Russia, Georgia, the West, and the Cold War

The Cold War was its own thing, and it's really over, but it is still a recent epoch, and as a result we hear echoes all the time. The other day, Vladimir Putin referenced (imprecisely) the U.S. habit during the Cold War of supporting anti-communist thugs in Latin America. Putin's aim was to say that the West may have hoped to do the same with Georgia's current leader, but that this is not the Cold War any more. One of several historical imprecisions here is that during the Cold War the West rarely, if ever, protected any leader in Moscow's sphere of influence, but this doesn't mean that Putin's reference to the Cold War (and how the conflict came out) isn't deeply meaningful. His statement (and a big chunk of the way Russia has handled Georgia the past decade or so) emerges directly from the way the Cold War came out (the Soviet Union lost, and it fell apart) and the way the victorious West, especially the United States, has dealt with Russia and the newly independent states since.

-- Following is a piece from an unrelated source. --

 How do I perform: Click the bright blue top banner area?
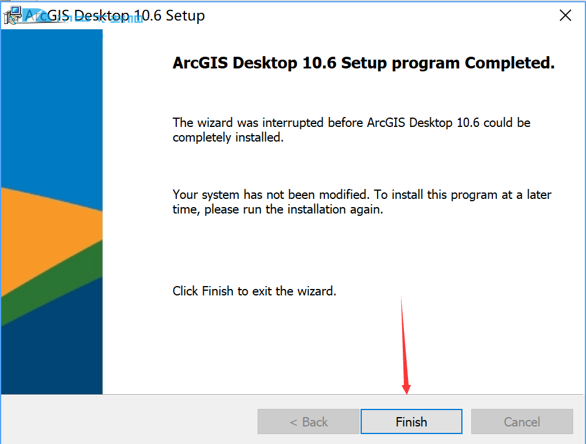52,108
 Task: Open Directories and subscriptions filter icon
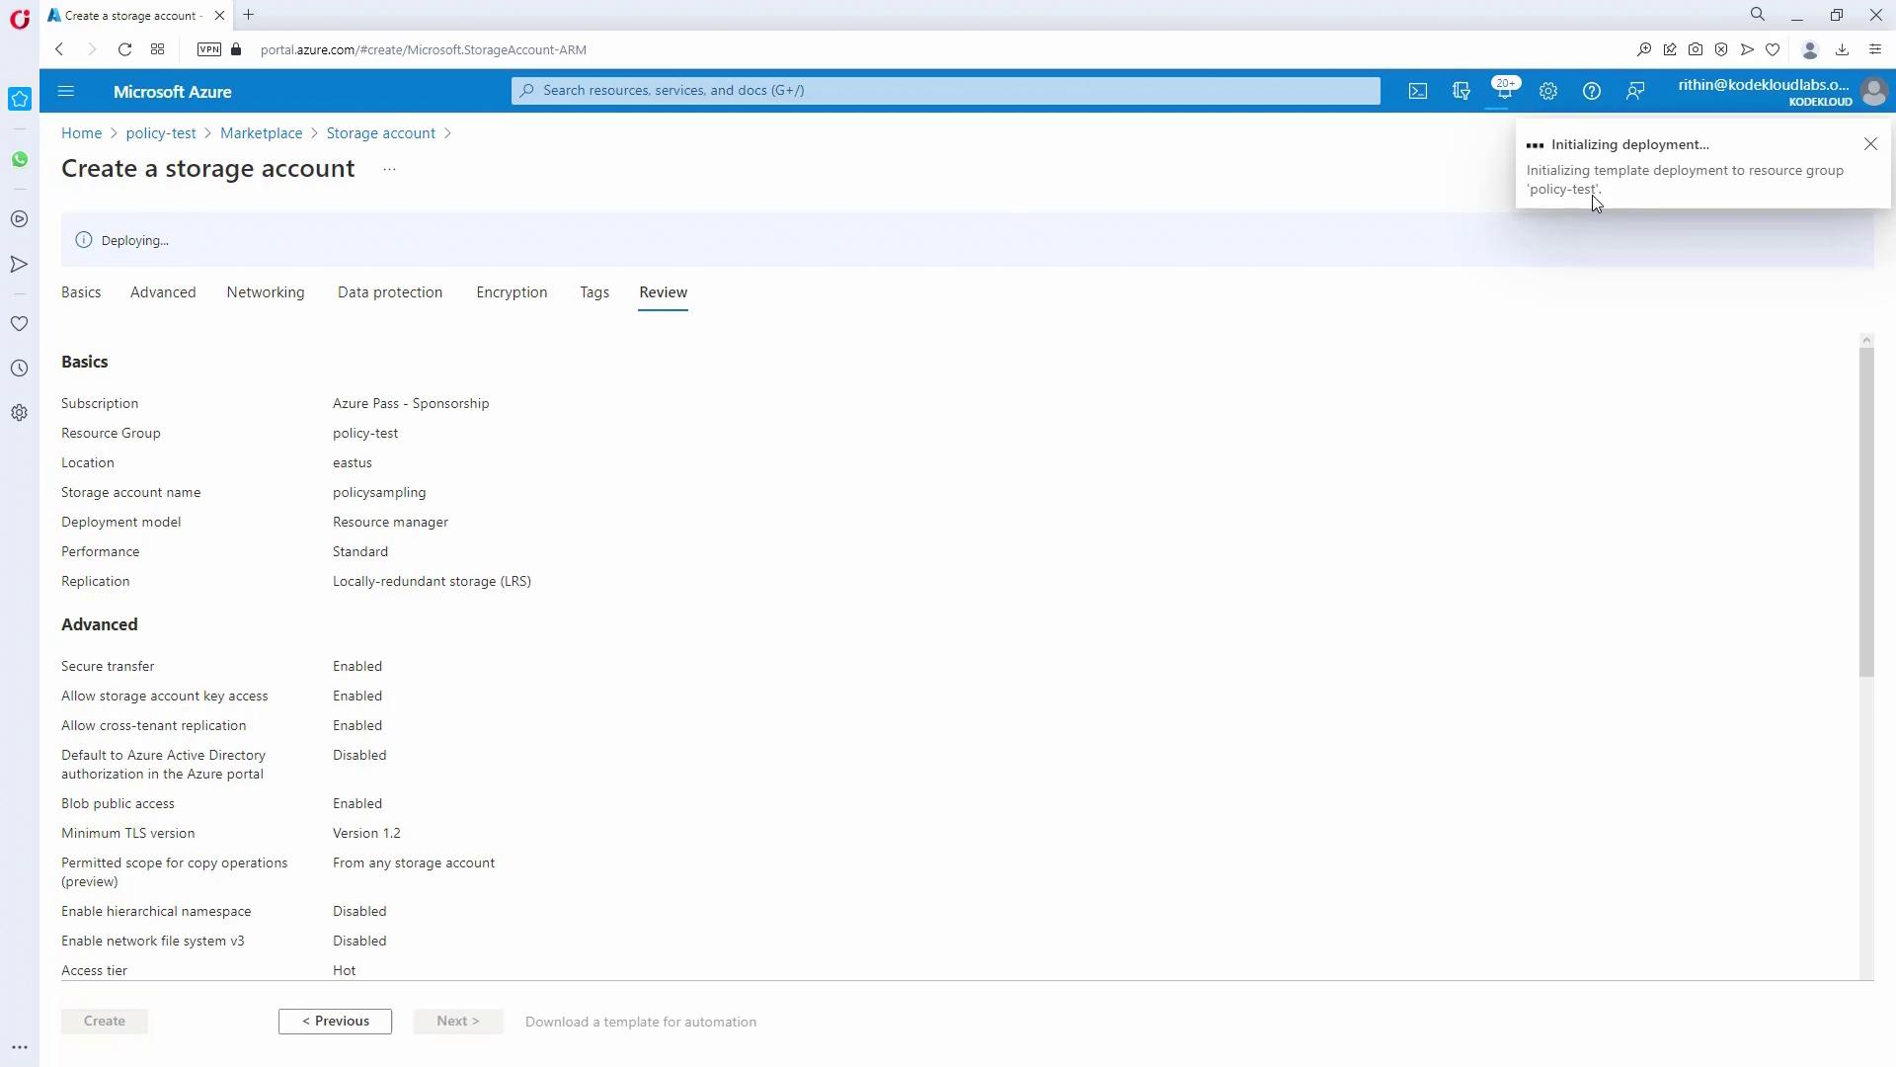pos(1462,91)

Russia has felt doubly humiliated: by the loss of the Soviet empire, and by the way the West has embraced the countries of Central and Eastern Europe. The West (EU, NATO) is doing it for the right reasons, but that doesn't make it right in Russia's eyes. In Russian eyes, NATO and EU enlargement are anti-Russian policies, "encirclement," and not a few people in Eastern Europe would say that's exactly right--and quite necessary to boot. I don't want to commit the fallacy (all too common still in analyses of world events) of blaming everthing in the world on the West in general and the U.S. in particular. Most, if not all of the blame for the current shooting goes to Georgia, Russia, and the South Ossetian fighters, and the reasons behind it are complex. And I don't think we should cut Putin (speaking of thugs) any slack either for the way he has reasserted Russia's international position and suppressed domestic dissent. (The West has a role, of course, and it's certainly necessary to evaluate it critically.) All I'm doing, I suppose, is argue that the Cold War indeed continues to be the pre-history of our own time. For someone who is getting ready to teach a couple of courses on the Cold War this fall, perhaps that's acceptable.

1 comment:

monad man said...

Georgia is near the Caspian Sea and what does the Caspian Sea have? Maybe oil?